A reunião para debater o atraso no pagamento dos salários dos docentes durou mais de duas horas e foi realizada no Sindicato dos Servidores Municipais de Cariús. Os docentes decidiram por parar as atividades (Foto: Honório Barbosa/Diário do Nordeste)

Os professores da rede municipal de ensino de Crateús, localizada na região Centro-Sul do Ceará, decidiram, ontem, em assembleia geral da categoria, não retornar às salas de aula, na próxima semana, até que a administração municipal efetue o pagamento dos salários atrasados. O clima entre os docentes é de revolta. Com a decisão da categoria, mais de quatro mil alunos ficarão sem aula.

A reunião para debater o atraso no pagamento dos salários dos docentes durou mais de duas horas e foi realizada no Sindicato dos Servidores Municipais de Cariús. Centenas de professores participaram do encontro. Os vereadores Clébio de Ribinha e Veroneide Ferreira foram solidários à categoria.
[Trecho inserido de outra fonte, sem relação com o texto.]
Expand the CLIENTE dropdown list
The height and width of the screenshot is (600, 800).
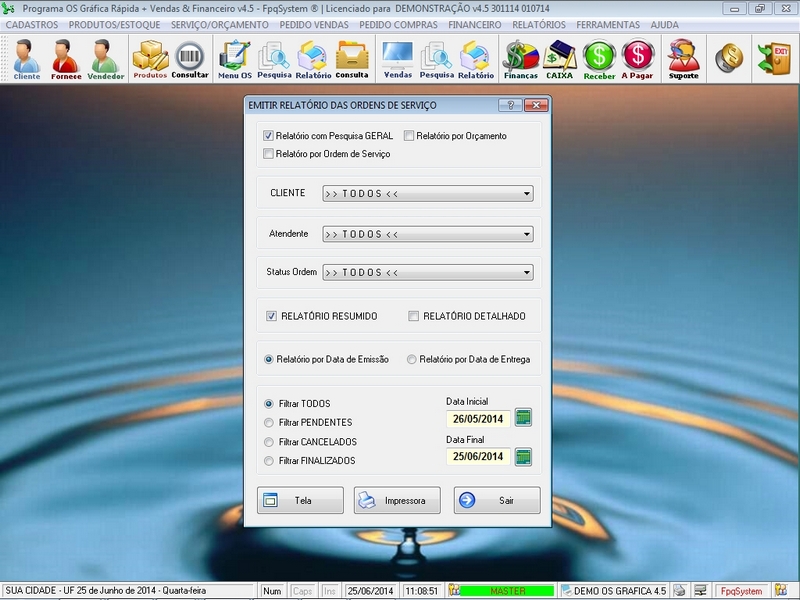point(527,194)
De acordo com o Sindicato dos Servidores Municipais de Cariús, todos os professores não receberam um terço de férias e a diferença do piso salarial. Os docentes contratados estão com salário atrasado desde maio passado e os concursados não receberam o mês junho.

“A nossa situação é de dificuldade, pois dependemos dos vencimentos para o pagamento de nossas despesas, como aluguel, mercantil e outras necessidades”, disse a professora, Eudilene Silva.
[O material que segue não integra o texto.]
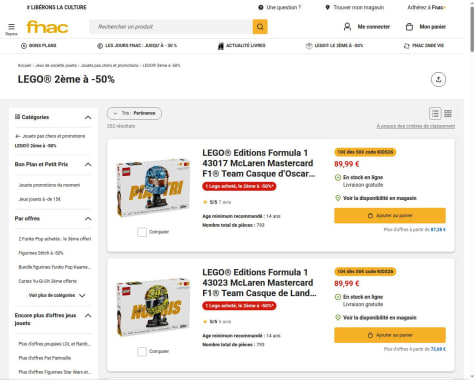The width and height of the screenshot is (475, 380).
Task: Click the page vertical scrollbar
Action: point(472,28)
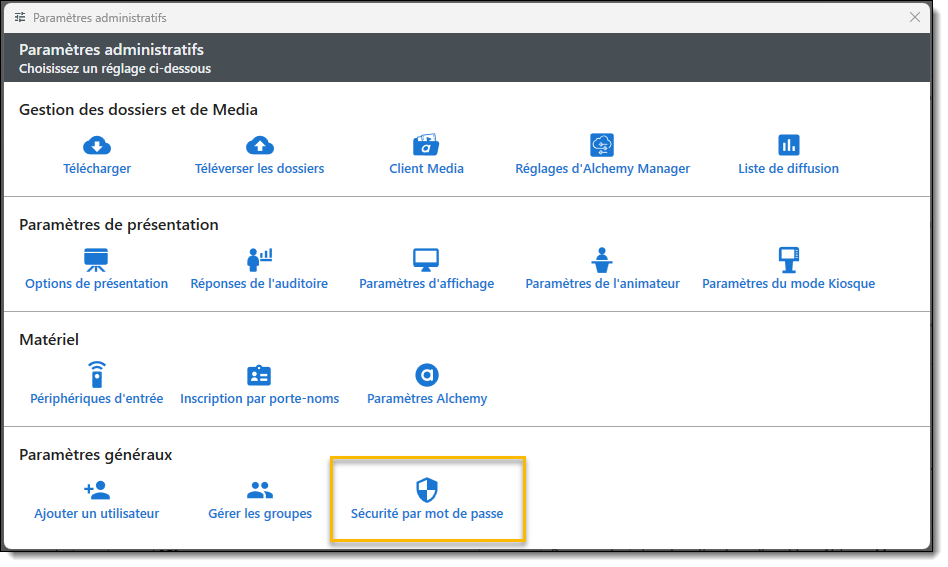Image resolution: width=948 pixels, height=567 pixels.
Task: Click the Télécharger cloud download icon
Action: [97, 145]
De acordo com a secretária de Finanças do Município, Maria do Carmo Oliveira, que participou da assembleia, só havia disponível até 30 de junho passado, na conta do Fundo de Manutenção e Desenvolvimento da Educação Básica e de Valorização dos Profissionais da Educação (Fundeb), R$ 548 mil e atualmente esse valor caiu para R$ 44 mil. Ela, entretanto, não explicou o porquê do atraso salarial e a aplicação dos recursos.

O presidente do Sindicato dos Servidores Públicos Municipais de Cariús, Widerlando Barbosa Gomes, considerou a situação grave. “Vamos formar uma audiência e tentar conversar com o secretário de Educação, Francisco José, e com o prefeito, Gilvan Oliveira, na próxima quarta-feira”, disse. “Queremos encontrar uma solução para esse impasse”.

O representante da Federação dos Trabalhadores no Ceará, Válter Saraiva, lembrou que no município de Quixelô, a administração em abril passado fez uma reforma e reduziu despesas com cargo comissionados para manter o pagamento dos servidores em dia. “Cariús pode seguir esse exemplo de Quixelô”, frisou. “Não se pode aceitar é o atraso salarial e a falta de compromisso com os funcionários”.

Desde maio que o sindicato tenta manter diálogo com o prefeito, Gilvan Oliveira. “Infelizmente não obtivemos resposta, não fomos recebidos para negociação e a administração também não respondeu nenhum dos nossos ofícios”, disse.

Durante a assembleia, houve pronunciamentos de moradores que fizeram duras críticas contra a administração ante a falta de realizações e a precariedade de infraestrutura das escolas, das unidades de saúde e do transporte escolar.

Pais

Os pais dos alunos também são solidários ao momento de dificuldade enfrentado pelos professores municipais. “A gente sente as dificuldades que os docentes estão atravessando e aqui em Cariús a situação é crítica”, observou Edvaldo Ribeiro. “Não sabemos em que os recursos do Fundo de Participação dos Municípios são aplicados”.